Work order - Copy the lines below exactly, starting at the line that contains "Click the 退出 logout link" and stopping after the last line, and include no other lines.

Source material -
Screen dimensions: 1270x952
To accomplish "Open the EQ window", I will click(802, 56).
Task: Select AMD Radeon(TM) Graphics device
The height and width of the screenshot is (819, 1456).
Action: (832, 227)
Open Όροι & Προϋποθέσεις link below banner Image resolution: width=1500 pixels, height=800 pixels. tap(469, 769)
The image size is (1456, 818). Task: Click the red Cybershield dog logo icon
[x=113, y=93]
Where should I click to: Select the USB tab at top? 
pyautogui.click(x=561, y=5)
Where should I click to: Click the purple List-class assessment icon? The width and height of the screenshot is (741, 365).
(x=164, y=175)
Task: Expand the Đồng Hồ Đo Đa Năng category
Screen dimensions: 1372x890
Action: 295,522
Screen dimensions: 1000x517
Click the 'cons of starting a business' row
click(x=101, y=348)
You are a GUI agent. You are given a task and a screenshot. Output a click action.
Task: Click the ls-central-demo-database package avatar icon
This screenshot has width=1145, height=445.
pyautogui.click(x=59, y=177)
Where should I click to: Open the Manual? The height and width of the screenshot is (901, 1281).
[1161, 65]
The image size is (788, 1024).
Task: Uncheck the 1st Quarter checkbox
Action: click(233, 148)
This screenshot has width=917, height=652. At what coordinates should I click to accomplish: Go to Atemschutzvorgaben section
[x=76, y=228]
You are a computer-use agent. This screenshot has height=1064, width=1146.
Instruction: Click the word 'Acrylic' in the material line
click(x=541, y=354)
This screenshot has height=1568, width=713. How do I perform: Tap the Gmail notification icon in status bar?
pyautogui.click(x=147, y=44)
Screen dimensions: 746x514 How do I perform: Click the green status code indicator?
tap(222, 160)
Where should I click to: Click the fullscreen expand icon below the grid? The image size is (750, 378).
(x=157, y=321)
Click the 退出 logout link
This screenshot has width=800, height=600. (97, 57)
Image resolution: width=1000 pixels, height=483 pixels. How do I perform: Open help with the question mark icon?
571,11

Your solution -
Click the 退出 logout link
This screenshot has width=800, height=600. (97, 57)
Image resolution: width=1000 pixels, height=483 pixels. How do I perform: Open help with the question mark icon?
571,11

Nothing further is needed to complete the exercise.